====== Provided records
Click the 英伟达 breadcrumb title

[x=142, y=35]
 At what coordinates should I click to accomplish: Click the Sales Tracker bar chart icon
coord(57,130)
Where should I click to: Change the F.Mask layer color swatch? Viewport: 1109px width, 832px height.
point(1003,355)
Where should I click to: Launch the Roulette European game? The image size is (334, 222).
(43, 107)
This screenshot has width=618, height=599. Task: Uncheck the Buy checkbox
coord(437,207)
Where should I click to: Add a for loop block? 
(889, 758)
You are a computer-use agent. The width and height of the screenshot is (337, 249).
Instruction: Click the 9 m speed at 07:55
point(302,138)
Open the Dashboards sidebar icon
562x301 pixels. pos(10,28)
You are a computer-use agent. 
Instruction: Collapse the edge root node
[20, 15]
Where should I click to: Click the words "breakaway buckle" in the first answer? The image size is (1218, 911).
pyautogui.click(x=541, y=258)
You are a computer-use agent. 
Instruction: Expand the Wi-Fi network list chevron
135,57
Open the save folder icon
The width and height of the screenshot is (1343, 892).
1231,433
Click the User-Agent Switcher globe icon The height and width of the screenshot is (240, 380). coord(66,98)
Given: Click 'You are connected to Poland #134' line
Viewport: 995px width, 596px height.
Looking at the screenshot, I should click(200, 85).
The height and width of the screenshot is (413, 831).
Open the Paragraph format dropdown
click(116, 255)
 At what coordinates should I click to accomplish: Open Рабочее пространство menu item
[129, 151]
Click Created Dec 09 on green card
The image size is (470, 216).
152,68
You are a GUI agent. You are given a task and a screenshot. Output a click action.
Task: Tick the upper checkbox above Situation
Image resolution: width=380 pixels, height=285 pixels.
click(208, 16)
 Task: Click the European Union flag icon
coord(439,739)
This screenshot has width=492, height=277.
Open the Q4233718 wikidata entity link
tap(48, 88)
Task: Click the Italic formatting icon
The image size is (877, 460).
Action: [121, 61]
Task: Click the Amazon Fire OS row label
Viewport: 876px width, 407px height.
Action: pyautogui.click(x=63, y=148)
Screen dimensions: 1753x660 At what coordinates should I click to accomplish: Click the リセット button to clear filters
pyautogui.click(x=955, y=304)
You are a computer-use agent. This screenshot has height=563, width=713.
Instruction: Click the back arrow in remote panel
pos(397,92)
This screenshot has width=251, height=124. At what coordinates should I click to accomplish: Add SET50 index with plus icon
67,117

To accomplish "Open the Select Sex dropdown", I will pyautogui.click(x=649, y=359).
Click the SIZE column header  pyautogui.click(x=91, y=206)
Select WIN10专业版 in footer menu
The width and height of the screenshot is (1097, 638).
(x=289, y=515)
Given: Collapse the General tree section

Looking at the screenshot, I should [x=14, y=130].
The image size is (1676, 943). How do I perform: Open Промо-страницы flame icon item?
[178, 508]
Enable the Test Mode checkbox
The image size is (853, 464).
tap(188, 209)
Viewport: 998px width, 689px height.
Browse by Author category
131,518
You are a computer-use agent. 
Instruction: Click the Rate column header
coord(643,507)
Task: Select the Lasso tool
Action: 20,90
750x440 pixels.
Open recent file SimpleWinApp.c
============
Brief — Copy out all the records above word for word, keeping every line as it is.

Final answer —
Click the 英伟达 breadcrumb title

[x=142, y=35]
 At what coordinates should I click to accomplish: Click the Sales Tracker bar chart icon
coord(57,130)
Where should I click to: Change the F.Mask layer color swatch? Viewport: 1109px width, 832px height.
point(1003,355)
Where should I click to: Launch the Roulette European game? The image size is (334, 222).
(43, 107)
This screenshot has width=618, height=599. Task: Uncheck the Buy checkbox
coord(437,207)
Where should I click to: Add a for loop block? 
(889, 758)
You are a computer-use agent. The width and height of the screenshot is (337, 249).
Instruction: Click the 9 m speed at 07:55
point(302,138)
Open the Dashboards sidebar icon
562x301 pixels. pos(10,28)
You are a computer-use agent. 
Instruction: Collapse the edge root node
[20, 15]
Where should I click to: Click the words "breakaway buckle" in the first answer? The image size is (1218, 911).
pyautogui.click(x=541, y=258)
You are a computer-use agent. 
Instruction: Expand the Wi-Fi network list chevron
135,57
Open the save folder icon
The width and height of the screenshot is (1343, 892).
1231,433
Click the User-Agent Switcher globe icon The height and width of the screenshot is (240, 380). coord(66,98)
Given: Click 'You are connected to Poland #134' line
Viewport: 995px width, 596px height.
Looking at the screenshot, I should click(200, 85).
The height and width of the screenshot is (413, 831).
Open the Paragraph format dropdown
click(116, 255)
 At what coordinates should I click to accomplish: Open Рабочее пространство menu item
[129, 151]
Click Created Dec 09 on green card
The image size is (470, 216).
152,68
You are a GUI agent. You are given a task and a screenshot. Output a click action.
Task: Tick the upper checkbox above Situation
Image resolution: width=380 pixels, height=285 pixels.
click(208, 16)
 Task: Click the European Union flag icon
coord(439,739)
This screenshot has width=492, height=277.
Open the Q4233718 wikidata entity link
tap(48, 88)
Task: Click the Italic formatting icon
The image size is (877, 460).
Action: [121, 61]
Task: Click the Amazon Fire OS row label
Viewport: 876px width, 407px height.
Action: pyautogui.click(x=63, y=148)
Screen dimensions: 1753x660 At what coordinates should I click to accomplish: Click the リセット button to clear filters
pyautogui.click(x=955, y=304)
You are a computer-use agent. This screenshot has height=563, width=713.
Instruction: Click the back arrow in remote panel
pos(397,92)
This screenshot has width=251, height=124. At what coordinates should I click to accomplish: Add SET50 index with plus icon
67,117

To accomplish "Open the Select Sex dropdown", I will pyautogui.click(x=649, y=359).
Click the SIZE column header  pyautogui.click(x=91, y=206)
Select WIN10专业版 in footer menu
The width and height of the screenshot is (1097, 638).
(x=289, y=515)
Given: Collapse the General tree section

Looking at the screenshot, I should [x=14, y=130].
The image size is (1676, 943). How do I perform: Open Промо-страницы flame icon item?
[178, 508]
Enable the Test Mode checkbox
The image size is (853, 464).
tap(188, 209)
Viewport: 998px width, 689px height.
Browse by Author category
131,518
You are a computer-use agent. 
Instruction: Click the Rate column header
coord(643,507)
Task: Select the Lasso tool
Action: 20,90
750x440 pixels.
Open recent file SimpleWinApp.c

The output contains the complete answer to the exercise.